Sabord, bas à Derval : Ne jurez donc pas d’une voix si douce ; il faut au moins que l’air aille avec les paroles60.
Le dédoublement de l’être grâce au jeu de l’acteur se poursuit dans la communication avec les spectateurs : la passion du dramaturge se traduit dans les mots, puis dans les gestes et la diction de l’acteur, chargé de la transmettre au public. Ainsi, le système dramatique permet une « euphorie de la pure transparence de soi à l’autre61 », une communion sympathique qui a lieu par le biais de la fiction.
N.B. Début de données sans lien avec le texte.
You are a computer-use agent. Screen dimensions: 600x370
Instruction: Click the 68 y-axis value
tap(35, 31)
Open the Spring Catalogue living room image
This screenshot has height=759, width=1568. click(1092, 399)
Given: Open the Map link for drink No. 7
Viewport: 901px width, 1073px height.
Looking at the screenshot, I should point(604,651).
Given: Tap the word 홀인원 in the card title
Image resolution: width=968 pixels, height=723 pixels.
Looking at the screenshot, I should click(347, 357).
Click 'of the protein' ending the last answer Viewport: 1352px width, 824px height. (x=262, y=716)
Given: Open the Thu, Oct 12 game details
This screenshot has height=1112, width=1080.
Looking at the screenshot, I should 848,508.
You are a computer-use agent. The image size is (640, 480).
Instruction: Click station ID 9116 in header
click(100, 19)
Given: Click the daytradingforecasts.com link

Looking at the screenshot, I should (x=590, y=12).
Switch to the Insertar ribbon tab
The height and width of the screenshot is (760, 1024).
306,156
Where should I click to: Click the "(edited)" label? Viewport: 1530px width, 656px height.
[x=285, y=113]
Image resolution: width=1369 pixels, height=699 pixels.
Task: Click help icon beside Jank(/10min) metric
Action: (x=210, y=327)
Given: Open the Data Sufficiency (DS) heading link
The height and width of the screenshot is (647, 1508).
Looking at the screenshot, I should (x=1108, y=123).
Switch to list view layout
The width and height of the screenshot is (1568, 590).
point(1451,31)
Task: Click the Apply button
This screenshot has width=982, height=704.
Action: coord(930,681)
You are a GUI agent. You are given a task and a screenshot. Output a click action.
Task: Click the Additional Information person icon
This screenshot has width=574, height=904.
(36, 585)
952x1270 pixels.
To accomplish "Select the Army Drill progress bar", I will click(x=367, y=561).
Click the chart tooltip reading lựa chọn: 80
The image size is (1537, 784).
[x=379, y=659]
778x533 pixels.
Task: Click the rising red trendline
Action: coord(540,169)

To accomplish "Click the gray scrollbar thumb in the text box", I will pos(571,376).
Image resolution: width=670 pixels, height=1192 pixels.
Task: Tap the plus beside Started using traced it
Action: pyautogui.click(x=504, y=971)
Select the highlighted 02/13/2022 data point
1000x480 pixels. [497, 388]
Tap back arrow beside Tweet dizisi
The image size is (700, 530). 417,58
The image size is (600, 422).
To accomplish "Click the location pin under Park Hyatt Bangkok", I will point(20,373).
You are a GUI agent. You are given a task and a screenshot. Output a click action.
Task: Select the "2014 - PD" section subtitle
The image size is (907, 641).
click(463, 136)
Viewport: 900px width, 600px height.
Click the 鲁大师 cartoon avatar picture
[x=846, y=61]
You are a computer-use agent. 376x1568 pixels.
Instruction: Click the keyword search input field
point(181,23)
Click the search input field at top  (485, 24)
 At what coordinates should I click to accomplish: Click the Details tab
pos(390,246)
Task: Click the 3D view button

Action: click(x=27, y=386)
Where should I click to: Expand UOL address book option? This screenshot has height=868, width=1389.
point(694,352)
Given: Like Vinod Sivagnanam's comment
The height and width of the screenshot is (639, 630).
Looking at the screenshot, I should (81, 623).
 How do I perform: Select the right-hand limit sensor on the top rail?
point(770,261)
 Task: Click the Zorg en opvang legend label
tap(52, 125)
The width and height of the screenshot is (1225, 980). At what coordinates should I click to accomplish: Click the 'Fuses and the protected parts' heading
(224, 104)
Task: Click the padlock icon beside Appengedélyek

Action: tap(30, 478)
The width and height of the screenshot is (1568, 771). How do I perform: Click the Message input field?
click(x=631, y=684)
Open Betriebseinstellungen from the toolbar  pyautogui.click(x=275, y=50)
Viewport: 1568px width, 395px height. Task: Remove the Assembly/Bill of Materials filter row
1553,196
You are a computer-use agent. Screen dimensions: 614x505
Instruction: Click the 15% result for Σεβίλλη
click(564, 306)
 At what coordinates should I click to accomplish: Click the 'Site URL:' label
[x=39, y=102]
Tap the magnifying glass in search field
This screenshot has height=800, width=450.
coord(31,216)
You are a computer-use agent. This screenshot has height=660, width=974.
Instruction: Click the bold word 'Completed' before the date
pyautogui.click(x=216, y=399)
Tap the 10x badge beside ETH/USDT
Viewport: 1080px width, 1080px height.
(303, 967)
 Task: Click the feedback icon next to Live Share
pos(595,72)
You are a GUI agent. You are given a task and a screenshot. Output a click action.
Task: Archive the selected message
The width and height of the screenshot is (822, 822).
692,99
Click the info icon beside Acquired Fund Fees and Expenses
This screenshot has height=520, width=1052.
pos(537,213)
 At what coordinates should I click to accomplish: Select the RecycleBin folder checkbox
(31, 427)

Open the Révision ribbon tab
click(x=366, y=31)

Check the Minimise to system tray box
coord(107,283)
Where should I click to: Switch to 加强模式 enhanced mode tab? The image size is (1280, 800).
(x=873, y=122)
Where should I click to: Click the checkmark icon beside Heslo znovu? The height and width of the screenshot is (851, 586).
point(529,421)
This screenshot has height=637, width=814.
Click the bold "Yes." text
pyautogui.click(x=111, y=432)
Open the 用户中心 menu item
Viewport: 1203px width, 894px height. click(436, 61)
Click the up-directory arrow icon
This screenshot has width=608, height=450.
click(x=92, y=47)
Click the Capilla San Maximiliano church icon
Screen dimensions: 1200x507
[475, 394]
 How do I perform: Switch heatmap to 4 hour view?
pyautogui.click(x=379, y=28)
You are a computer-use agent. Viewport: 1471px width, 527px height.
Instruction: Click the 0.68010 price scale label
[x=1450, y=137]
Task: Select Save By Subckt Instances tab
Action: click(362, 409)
F. Brun relève ce pouvoir de transmission chez Staël, quelles que soient les émotions en jeu :
Ce qui pourtant me frappait tout particulièrement, était le don rare qu’elle possédait de communiquer non seulement ses douleurs, mais aussi ses joies62.
Les pièces tragiques et comiques ont donc le même fonctionnement : offrir à Staël la jouissance de l’instant dramatique, là où ses passions se trouvent métamorphosées.
Selon Simone Balayé, Staël est partagée entre l’ennui et l’enthousiasme : « C’est de là que naît pour elle le conflit, un duel intérieur63 ». Or la scène du théâtre, aussi bien dans la composition des pièces que dans leur représentation, est le lieu idéal pour jouer ce « duel ». Comment conjurer l’ennui si ce n’est en le mettant en scène pour tenter de le déjouer ? Au cœur du répertoire tragique et comique, il se transforme et permet à Staël d’en faire une énergie créatrice. L’intérêt de l’activité théâtrale réside dans cette conversion : s’inspirer d’une matière négative pour en tirer un bienfait, aussi éphémère soit-il. Les pièces tragiques et comiques mettent alors au jour ce besoin constant : essayer, par tous les moyens, de sortir de soi.